Dinner

Grilled Salmon with Fresh Herbs

A quick, high-protein salmon recipe with lemon, garlic, and herbs that works well for healthy weeknight dinners.

Prep
10 mins
Cook
10 mins
Servings
4
Mediterranean-inspiredEasyDinnerMain CourseGluten-FreeHigh-ProteinPescatarian
Grilled salmon with fresh herbs on a white plate

Ingredients

salmon fillets

protein
Metric
680 g
Imperial
24 oz (4 x 6 oz fillets)

Prep: skin-on if possible

olive oil

fat
Metric
30 ml
Imperial
2 tbsp

garlic cloves

seasoning
Metric
2 cloves
Imperial
2 cloves

Prep: minced

lemon

fruit
Metric
1 lemon
Imperial
1 lemon

Prep: juiced and zested

fresh dill

herb
Metric
8 g
Imperial
2 tbsp

Prep: chopped

fresh parsley

herb
Metric
4 g
Imperial
1 tbsp

Prep: chopped

salt

seasoning
Metric
to taste
Imperial
to taste

black pepper

seasoning
Metric
to taste
Imperial
to taste

lemon wedges

fruit
Metric
for serving
Imperial
for serving

Method

1

Make the herb marinade

2 mins

Whisk the olive oil, garlic, lemon juice, lemon zest, dill, and parsley together in a small bowl. Season lightly with salt and pepper.

2

Coat the salmon

15 to 30 mins

Place the salmon fillets in a shallow dish and spoon the marinade over them so each piece is evenly coated.

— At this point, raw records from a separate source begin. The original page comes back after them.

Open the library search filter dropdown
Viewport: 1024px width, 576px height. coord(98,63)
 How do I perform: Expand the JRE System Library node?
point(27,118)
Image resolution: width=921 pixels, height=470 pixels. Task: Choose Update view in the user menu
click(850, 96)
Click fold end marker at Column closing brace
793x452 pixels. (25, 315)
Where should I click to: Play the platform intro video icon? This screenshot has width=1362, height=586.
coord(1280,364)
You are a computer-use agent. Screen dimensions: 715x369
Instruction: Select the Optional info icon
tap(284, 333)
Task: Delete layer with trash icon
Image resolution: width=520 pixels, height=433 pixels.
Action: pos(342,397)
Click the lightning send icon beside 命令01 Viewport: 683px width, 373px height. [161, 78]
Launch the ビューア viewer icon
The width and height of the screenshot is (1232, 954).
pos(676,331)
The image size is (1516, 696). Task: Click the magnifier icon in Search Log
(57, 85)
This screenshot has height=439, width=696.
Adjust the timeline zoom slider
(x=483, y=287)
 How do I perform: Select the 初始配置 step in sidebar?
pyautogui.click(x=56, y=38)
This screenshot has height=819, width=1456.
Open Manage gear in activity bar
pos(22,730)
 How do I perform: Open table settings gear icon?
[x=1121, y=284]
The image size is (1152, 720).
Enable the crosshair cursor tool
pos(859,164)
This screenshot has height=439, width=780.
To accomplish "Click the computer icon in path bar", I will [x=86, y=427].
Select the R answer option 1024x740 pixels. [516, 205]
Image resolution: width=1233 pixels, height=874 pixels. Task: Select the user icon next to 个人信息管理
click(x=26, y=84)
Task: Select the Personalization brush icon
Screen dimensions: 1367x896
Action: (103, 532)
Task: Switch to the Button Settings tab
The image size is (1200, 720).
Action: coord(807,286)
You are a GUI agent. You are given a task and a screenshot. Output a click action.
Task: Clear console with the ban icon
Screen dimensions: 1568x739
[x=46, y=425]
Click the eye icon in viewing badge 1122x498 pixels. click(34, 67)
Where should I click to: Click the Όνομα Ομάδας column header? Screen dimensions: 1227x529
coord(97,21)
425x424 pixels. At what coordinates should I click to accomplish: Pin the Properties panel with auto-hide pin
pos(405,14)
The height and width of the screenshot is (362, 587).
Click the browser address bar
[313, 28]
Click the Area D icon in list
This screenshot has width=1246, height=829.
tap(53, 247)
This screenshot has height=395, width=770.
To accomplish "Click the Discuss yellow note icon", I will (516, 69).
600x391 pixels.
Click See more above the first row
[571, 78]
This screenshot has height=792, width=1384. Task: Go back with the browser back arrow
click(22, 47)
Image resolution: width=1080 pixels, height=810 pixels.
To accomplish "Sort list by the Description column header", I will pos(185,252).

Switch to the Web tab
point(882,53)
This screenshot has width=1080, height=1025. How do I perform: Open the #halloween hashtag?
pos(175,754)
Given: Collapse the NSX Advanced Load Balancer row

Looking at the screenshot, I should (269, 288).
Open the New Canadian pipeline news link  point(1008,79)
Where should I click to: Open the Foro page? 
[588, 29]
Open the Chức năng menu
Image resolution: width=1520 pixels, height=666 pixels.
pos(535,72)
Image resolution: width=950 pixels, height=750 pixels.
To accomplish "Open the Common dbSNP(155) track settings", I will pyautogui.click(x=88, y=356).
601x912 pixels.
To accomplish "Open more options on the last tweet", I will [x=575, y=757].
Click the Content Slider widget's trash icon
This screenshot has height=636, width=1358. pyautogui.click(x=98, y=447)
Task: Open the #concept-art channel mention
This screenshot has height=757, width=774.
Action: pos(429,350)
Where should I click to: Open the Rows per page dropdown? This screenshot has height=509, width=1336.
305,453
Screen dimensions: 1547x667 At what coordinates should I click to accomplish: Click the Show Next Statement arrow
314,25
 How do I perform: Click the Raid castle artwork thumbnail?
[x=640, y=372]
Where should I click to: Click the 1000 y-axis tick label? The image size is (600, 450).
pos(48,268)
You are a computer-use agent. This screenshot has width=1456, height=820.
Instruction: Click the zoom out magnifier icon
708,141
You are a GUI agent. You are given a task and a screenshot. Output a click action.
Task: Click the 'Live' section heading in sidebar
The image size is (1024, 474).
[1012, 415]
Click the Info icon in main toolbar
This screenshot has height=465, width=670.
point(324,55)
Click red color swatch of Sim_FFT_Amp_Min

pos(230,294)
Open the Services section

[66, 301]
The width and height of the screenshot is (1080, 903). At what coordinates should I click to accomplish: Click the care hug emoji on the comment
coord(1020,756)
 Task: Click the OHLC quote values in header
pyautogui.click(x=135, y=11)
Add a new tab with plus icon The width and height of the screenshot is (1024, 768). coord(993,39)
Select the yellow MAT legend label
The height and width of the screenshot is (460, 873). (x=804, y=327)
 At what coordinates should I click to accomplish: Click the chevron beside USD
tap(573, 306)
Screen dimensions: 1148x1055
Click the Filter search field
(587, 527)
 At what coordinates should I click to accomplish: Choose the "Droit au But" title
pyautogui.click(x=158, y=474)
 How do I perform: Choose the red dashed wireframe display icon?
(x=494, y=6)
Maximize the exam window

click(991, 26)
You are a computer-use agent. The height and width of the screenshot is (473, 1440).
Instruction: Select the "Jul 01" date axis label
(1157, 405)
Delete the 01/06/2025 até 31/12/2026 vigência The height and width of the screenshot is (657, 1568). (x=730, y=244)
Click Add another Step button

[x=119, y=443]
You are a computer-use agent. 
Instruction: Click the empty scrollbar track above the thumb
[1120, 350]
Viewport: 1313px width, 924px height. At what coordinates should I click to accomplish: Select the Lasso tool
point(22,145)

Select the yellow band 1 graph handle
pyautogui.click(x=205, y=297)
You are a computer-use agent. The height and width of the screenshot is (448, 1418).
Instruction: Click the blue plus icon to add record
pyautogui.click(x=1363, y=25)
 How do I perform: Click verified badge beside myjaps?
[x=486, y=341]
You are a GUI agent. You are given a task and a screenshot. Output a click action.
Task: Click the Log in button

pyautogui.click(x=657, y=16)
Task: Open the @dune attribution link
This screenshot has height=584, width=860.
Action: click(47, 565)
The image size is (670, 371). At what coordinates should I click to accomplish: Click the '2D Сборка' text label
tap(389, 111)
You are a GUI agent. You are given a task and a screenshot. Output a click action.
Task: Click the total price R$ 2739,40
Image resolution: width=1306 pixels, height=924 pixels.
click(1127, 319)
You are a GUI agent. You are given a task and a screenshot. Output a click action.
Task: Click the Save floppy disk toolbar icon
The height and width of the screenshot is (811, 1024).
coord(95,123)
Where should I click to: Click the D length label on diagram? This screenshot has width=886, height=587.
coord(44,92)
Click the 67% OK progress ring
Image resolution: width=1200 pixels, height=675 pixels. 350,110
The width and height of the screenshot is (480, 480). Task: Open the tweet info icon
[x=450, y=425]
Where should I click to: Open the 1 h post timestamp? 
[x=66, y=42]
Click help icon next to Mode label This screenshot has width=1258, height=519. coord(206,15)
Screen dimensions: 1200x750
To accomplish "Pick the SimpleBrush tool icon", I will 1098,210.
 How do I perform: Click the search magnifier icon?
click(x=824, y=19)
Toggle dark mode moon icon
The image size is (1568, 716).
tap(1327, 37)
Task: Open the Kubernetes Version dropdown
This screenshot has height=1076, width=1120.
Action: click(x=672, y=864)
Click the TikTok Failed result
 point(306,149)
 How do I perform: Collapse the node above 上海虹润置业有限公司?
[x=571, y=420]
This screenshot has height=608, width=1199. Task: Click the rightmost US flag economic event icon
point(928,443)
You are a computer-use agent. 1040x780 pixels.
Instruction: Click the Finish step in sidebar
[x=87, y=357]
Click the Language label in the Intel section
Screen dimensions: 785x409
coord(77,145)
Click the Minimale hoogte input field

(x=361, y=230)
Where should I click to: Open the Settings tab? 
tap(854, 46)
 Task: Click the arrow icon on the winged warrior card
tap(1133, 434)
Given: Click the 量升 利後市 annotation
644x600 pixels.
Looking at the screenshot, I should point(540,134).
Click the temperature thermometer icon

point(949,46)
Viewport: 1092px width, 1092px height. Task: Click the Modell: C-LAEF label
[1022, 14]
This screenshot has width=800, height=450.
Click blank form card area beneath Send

Leave for 15 to 30 minutes at room temperature.

3

Preheat the grill

3 mins

Heat a grill or grill pan to medium-high and oil the grates lightly to reduce sticking.

4

Cook until just done

8 to 10 mins

Grill the salmon skin-side down for about 4 to 5 minutes per side until it flakes easily and reaches 63°C / 145°F internally.

5

Rest and serve

2 mins

Rest the salmon for 2 minutes, then serve with lemon wedges and your preferred sides.

Equipment

  • grill or grill pan
  • small bowl
  • tongs
  • zester
  • instant-read thermometer

Nutrition facts

320
Calories
34 g
Protein
18 g
Fat
2 g
Carbs
2.8 g
Omega-3
380 mg
Sodium

Tips

  • Pat the salmon dry before grilling for better browning.
  • Let the fish release naturally before flipping so the crust stays intact.
  • Use a thermometer if you want a more reliable finish without overcooking.

Serving suggestions

  • Serve with roasted vegetables and quinoa for a complete meal.
  • Add a green salad and boiled new potatoes for a lighter plate.
  • Pair with yogurt-herb sauce or extra lemon for freshness.